С молчаливым кивком я возвращаю ремень Светлане.
– Ты, конечно, можешь отказаться, – продолжает она, – Послать меня как маму на три буквы. Но тогда даже пикнуть потом на эту тему не смей. И про детство мое не расспрашивай.
– Нет, я готов. Я согласен.
– Тогда выслушай меня, пожалуйста, до начала. Я должна сказать тебе кое-что важное. Поделиться мыслями, на которые ты наводишь меня с первого дня нашего знакомства. Да я и раньше об этом думала. Всю сознательную жизнь думаю.
Светлана встает с кровати, открывает печную дверцу, проверяет, все ли прогорело. Ворошит кочергой потемневшие угли, собирается с мыслями. Закрывает заслонку. Прислоняет к печке кочергу, берет ремень с кровати, складывает вдвое, перекладывает из руки в руку, напряженно ищет слова.

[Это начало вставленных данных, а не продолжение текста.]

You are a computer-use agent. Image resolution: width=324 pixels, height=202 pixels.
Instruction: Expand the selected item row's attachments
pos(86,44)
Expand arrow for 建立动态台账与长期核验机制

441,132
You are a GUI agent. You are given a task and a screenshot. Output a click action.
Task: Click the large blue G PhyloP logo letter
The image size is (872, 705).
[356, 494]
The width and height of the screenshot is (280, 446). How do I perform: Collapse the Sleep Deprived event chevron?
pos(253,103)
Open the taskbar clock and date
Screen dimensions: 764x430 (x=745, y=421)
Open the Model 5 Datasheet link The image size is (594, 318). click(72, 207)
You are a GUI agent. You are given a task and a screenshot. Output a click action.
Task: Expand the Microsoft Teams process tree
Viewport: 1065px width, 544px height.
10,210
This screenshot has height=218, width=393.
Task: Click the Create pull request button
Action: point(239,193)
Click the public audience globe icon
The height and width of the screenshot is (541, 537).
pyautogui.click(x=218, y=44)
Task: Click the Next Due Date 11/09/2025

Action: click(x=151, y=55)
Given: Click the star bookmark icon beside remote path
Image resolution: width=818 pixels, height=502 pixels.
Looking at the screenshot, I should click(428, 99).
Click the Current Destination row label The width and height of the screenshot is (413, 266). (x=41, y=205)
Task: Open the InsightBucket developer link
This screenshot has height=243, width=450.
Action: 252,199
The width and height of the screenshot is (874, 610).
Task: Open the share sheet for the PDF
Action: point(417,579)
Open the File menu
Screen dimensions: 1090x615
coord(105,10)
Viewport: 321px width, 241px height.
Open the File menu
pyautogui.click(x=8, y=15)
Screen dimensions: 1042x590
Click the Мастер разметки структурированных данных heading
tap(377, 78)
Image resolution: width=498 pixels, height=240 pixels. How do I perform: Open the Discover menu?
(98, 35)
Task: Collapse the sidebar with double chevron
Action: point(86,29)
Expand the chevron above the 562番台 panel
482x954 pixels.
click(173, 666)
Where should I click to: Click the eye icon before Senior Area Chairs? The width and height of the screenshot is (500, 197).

– Как бы это сказать... Ты только не обижайся... Хотя, наверное, совсем скоро ты меня буквально возненавидишь... Сейчас, секунду... Уф, – свободной ладонью Светлана энергично трет себе лоб, – В общем, ты должен принять к сведению одну вещь. Ничто не дается даром. Все нарабатывается, кровью и потом, кровью и потом... Каждый день спрашивай себя: что сделано сегодня? И если ничего... Только без обид, хорошо? Я не мораль тебе читаю, я помочь хочу, от самого себя спасти. Ибо что есть человек? Поле битвы полярных начал. Света и тьмы, порядка и хаоса, зла и добра... И битва эта идет ежесекундно! Важно понять, на чьей ты стороне. Если боишься трудностей, потворствуешь лени – сдаешься врагу, понимаешь? В общем, достаточно слов. Не мое дело тебя учить. Только направить. Уф. Прости за сбивчивость. Наверное, это все какая-то чушь?
– Нет... Все понятно. Все правильно.
– Тогда вылезай из-под одеяла.
***
Вечером мы идем по слабо освещенной поселковой улице. Моросит дождь. Мы в куртках с капюшонами.
– Не обижаешься? – негромко спрашивает Светлана.
– Да нет, наоборот, это ты меня прости.
– Я-то простила, – из-под капюшона выглядывает краешек улыбки, – Сразу простила как закончила. Вся злость куда-то вышла.
– Интересно, это был предел твоих возможностей? – робко осведомляюсь я.
– Ха! Нет, конечно. Пожалела я тебя на первый раз, – усмехается Светлана, – А ты, между прочим, в миг повеселел. Значит, будем иметь в виду в качестве средства от хандры. А? Что скажешь? Что ж, помолчим.
Замерев и согнувшись над пламенем зажигалки, Светлана прикуривает, а я любуюсь на нее, обозначившуюся в фонарном луче – родную, близкую, мучительно желанную.